И князь Кропоткин заливался лаем. Узнав, откуда доносится ответный лай, кормчий поворачивал к берегу. (Петр Кропоткин научился виртуозно лаять, когда в Пажеском корпусе сидел за непослушание в карцере.)
Их караван попал в бурю. 44 баржи были разбиты и выброшены на берег. Сто тысяч пудов муки погибло в Амуре. Пришлось Кропоткину срочно отправляться к забайкальскому губернатору. Переселенцам на Амуре грозил голод. До конца навигации надо было успеть снарядить новые баржи.
На утлой лодчонке с гребцами Кропоткин плыл вверх по Амуру, когда их нагнал странный пароход, команда которого бегала по палубе, а кто-то прыгнул в воду. Кропоткин направил лодку к месту происшествия. В воде барахтался моряк средних лет, отбиваясь от спасателей: «Прочь, бесы окаянные!» С трудом его вытащили из воды и усмирили. Это был капитан корабля, у которого началась белая горячка.

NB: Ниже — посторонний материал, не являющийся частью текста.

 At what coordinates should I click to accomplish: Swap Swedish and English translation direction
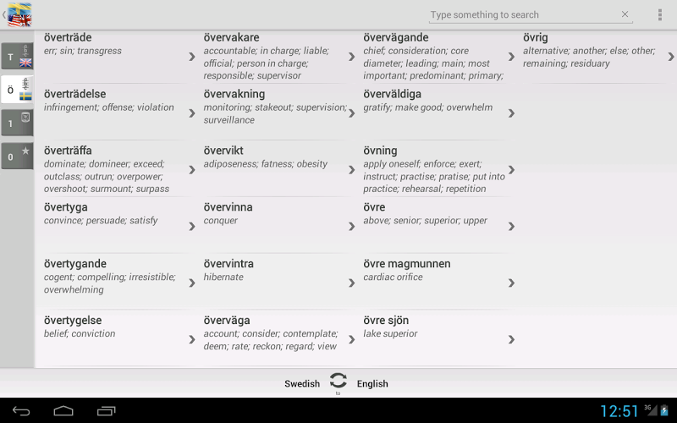pyautogui.click(x=338, y=382)
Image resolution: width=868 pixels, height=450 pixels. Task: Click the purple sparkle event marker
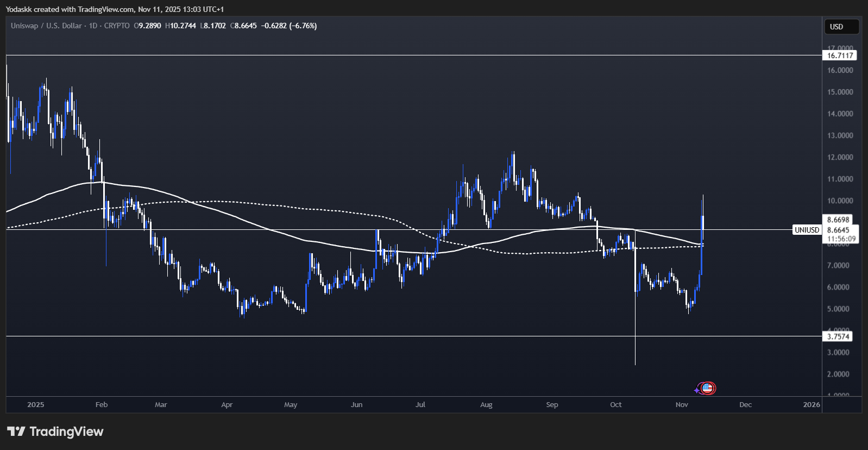[x=697, y=390]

«Меня просили принять командование пароходом, – вспоминал он, – и я согласился. Но скоро, к великому моему изумлению, я убедился, что все идет так прекрасно само собою, что мне делать почти нечего… если не считать нескольких действительно ответственных минут… Все обошлось как нельзя лучше».
Команда знала свои обязанности хорошо. Благополучно добрались до Хабаровска. (Тогда его впервые осенила мысль о пользе анархии: каждый будет заниматься своим делом, лишь бы ему не мешали.)
Отдыхать было некогда. Дорог был каждый день: надвигались холода, заканчивалась навигация. Не успеют отправить новые баржи с провиантом – быть голоду на Амуре.
По горным тропам в сопровождении одного казака он двинулся вверх по долине Аргуни, сокращая путь. Только в полной темноте делали остановки. Продирались сквозь буреломы. На лошадях преодолевали горные реки. Спали у костра, закутавшись в шинели и одеяла. С рассветом седлали лошадей. Остановка. Выстрел в глухаря. Запеченная на углях птица, овес лошадям, и снова в путь.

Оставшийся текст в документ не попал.